Aşağıdaki öğelerin tamamını tek bir karakterini bile değiştirmeden aynen yeniden yaz.

—————

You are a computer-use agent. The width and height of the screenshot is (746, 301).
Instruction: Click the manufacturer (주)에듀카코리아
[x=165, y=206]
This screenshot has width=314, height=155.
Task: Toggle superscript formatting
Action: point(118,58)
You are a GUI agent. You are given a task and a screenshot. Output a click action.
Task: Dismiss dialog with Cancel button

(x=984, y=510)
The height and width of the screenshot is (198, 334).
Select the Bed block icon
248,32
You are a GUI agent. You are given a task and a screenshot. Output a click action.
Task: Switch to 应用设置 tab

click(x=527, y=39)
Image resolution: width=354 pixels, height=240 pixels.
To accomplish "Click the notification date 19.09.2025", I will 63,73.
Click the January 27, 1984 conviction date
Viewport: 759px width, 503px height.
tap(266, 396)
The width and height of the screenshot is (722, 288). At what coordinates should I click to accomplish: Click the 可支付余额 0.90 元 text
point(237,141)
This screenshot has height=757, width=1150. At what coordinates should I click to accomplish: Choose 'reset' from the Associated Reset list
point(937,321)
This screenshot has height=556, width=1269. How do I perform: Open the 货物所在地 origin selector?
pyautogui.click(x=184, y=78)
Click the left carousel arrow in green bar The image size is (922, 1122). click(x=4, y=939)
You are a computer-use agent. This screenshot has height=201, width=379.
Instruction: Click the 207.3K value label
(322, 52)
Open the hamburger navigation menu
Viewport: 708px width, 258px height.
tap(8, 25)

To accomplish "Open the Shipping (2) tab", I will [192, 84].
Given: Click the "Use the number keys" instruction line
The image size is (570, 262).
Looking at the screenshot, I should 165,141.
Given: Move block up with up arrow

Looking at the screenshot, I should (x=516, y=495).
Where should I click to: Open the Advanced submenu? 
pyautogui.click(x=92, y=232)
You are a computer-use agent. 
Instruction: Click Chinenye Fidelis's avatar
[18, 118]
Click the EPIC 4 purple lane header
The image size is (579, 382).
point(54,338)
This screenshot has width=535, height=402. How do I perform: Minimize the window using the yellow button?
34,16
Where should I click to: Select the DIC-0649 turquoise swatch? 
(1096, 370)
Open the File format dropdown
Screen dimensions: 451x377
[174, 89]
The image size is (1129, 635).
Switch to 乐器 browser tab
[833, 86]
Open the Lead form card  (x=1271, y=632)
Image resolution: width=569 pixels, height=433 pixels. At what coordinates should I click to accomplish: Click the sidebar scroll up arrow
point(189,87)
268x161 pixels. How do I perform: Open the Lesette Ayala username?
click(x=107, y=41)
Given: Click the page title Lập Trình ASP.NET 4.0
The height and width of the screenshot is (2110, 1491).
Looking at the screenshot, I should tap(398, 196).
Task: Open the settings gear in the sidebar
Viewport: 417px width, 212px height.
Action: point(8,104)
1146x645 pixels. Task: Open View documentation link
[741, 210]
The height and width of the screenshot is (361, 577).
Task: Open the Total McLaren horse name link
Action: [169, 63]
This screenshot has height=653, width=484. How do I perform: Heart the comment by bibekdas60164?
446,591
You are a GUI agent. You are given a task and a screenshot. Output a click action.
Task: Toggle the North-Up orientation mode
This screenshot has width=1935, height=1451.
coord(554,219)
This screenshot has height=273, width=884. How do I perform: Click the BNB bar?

—————

▸ Çıktı
You are a computer-use agent. The width and height of the screenshot is (746, 301).
Instruction: Click the manufacturer (주)에듀카코리아
[x=165, y=206]
This screenshot has width=314, height=155.
Task: Toggle superscript formatting
Action: point(118,58)
You are a GUI agent. You are given a task and a screenshot. Output a click action.
Task: Dismiss dialog with Cancel button

(x=984, y=510)
The height and width of the screenshot is (198, 334).
Select the Bed block icon
248,32
You are a GUI agent. You are given a task and a screenshot. Output a click action.
Task: Switch to 应用设置 tab

click(x=527, y=39)
Image resolution: width=354 pixels, height=240 pixels.
To accomplish "Click the notification date 19.09.2025", I will 63,73.
Click the January 27, 1984 conviction date
Viewport: 759px width, 503px height.
tap(266, 396)
The width and height of the screenshot is (722, 288). At what coordinates should I click to accomplish: Click the 可支付余额 0.90 元 text
point(237,141)
This screenshot has height=757, width=1150. At what coordinates should I click to accomplish: Choose 'reset' from the Associated Reset list
point(937,321)
This screenshot has height=556, width=1269. How do I perform: Open the 货物所在地 origin selector?
pyautogui.click(x=184, y=78)
Click the left carousel arrow in green bar The image size is (922, 1122). click(x=4, y=939)
You are a computer-use agent. This screenshot has height=201, width=379.
Instruction: Click the 207.3K value label
(322, 52)
Open the hamburger navigation menu
Viewport: 708px width, 258px height.
tap(8, 25)

To accomplish "Open the Shipping (2) tab", I will [192, 84].
Given: Click the "Use the number keys" instruction line
The image size is (570, 262).
Looking at the screenshot, I should 165,141.
Given: Move block up with up arrow

Looking at the screenshot, I should (x=516, y=495).
Where should I click to: Open the Advanced submenu? 
pyautogui.click(x=92, y=232)
You are a computer-use agent. 
Instruction: Click Chinenye Fidelis's avatar
[18, 118]
Click the EPIC 4 purple lane header
The image size is (579, 382).
point(54,338)
This screenshot has width=535, height=402. How do I perform: Minimize the window using the yellow button?
34,16
Where should I click to: Select the DIC-0649 turquoise swatch? 
(1096, 370)
Open the File format dropdown
Screen dimensions: 451x377
[174, 89]
The image size is (1129, 635).
Switch to 乐器 browser tab
[833, 86]
Open the Lead form card  (x=1271, y=632)
Image resolution: width=569 pixels, height=433 pixels. At what coordinates should I click to accomplish: Click the sidebar scroll up arrow
point(189,87)
268x161 pixels. How do I perform: Open the Lesette Ayala username?
click(x=107, y=41)
Given: Click the page title Lập Trình ASP.NET 4.0
The height and width of the screenshot is (2110, 1491).
Looking at the screenshot, I should tap(398, 196).
Task: Open the settings gear in the sidebar
Viewport: 417px width, 212px height.
Action: point(8,104)
1146x645 pixels. Task: Open View documentation link
[741, 210]
The height and width of the screenshot is (361, 577).
Task: Open the Total McLaren horse name link
Action: [169, 63]
This screenshot has height=653, width=484. How do I perform: Heart the comment by bibekdas60164?
446,591
You are a GUI agent. You are given a task and a screenshot. Output a click action.
Task: Toggle the North-Up orientation mode
This screenshot has width=1935, height=1451.
coord(554,219)
This screenshot has height=273, width=884. How do I perform: Click the BNB bar?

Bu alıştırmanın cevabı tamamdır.